For centuries, urban planners and conservationists have treated these issues as distinct, and even often at odds. Nature has been the antithesis of cities, to be restrained, tamed, and sterilized, whether behind concrete or within designated parks.
What we know now is that this couldn’t be further from the truth.
Now, the tide is turning. Cities are grasping the power of nature to adapt, heal, and restore. Research and practice increasingly affirm that nurturing our relationship with nature in turn tends to the health and wellbeing of our communities. We are learning that cities are safe harbors for a significant fraction of the world’s biodiversity, while biodiverse ecosystems in cities provide tremendous benefits to people, from soothing and restoring our mental and physical health to protecting our cities from extreme threats like climate change.

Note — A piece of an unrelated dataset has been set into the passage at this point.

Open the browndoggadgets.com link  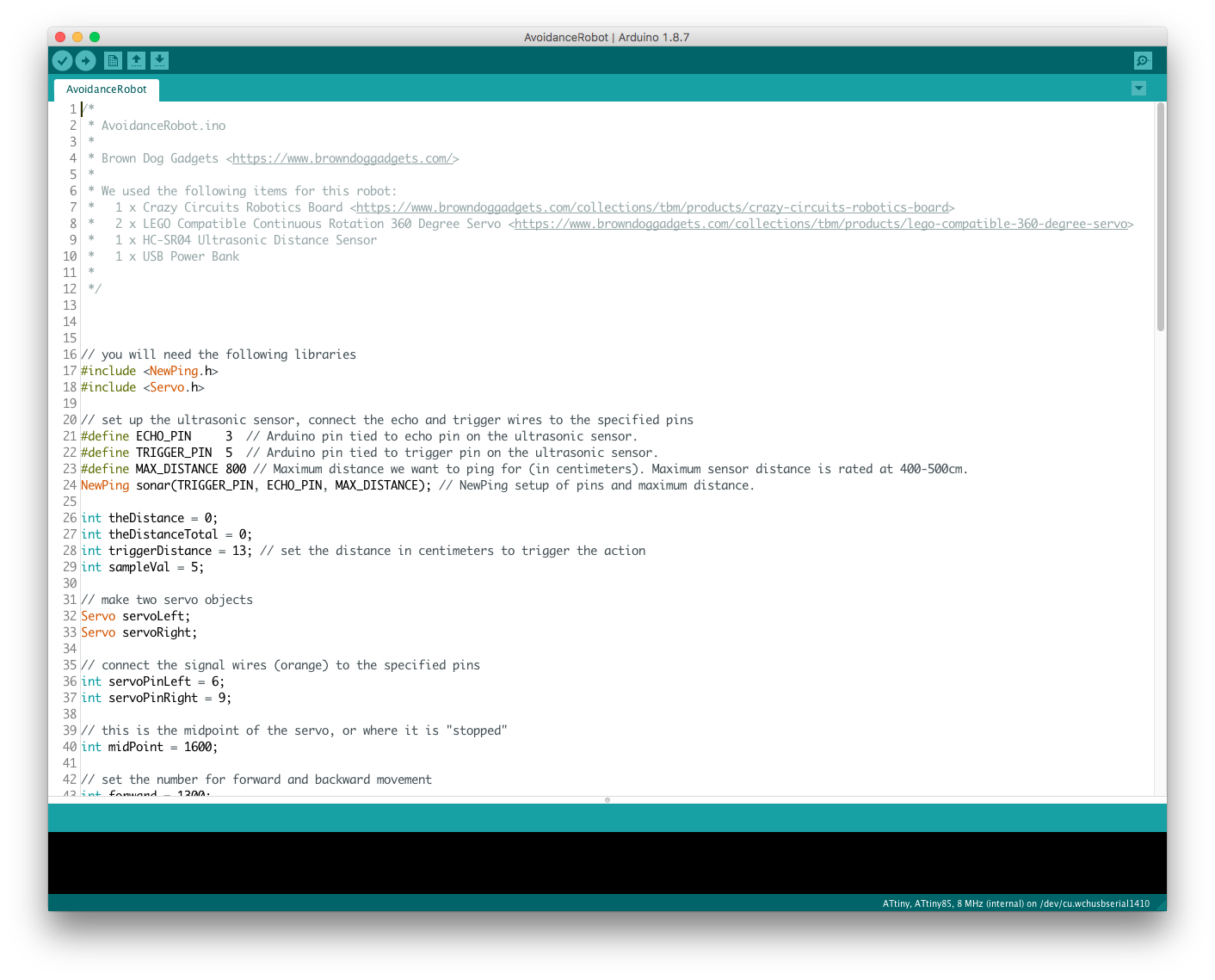[x=342, y=157]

SFEI has developed two foundational frameworks – Making Nature’s City and Ecology for Health – that guide cities towards fostering the mutual health and resilience of people and nature.
Using the Urban Biodiversity Framework, cities can create their vision for coexisting with nature. By bringing together diverse groups, including designers, planners, engineers, residents, cities can connect the landscape through local parks, greenways, street trees, stormwater basins, and commercial and residential landscaping to support both functioning urban ecosystems and healthier communities.
The guide is geared towards supporting urban designers and planners. It focuses on three scales: urban planning, site design, and detailed design. Within each scale, it offers practical strategies to create urban green areas that resolve tradeoffs and maximize benefits between biodiversity conservation and human health support.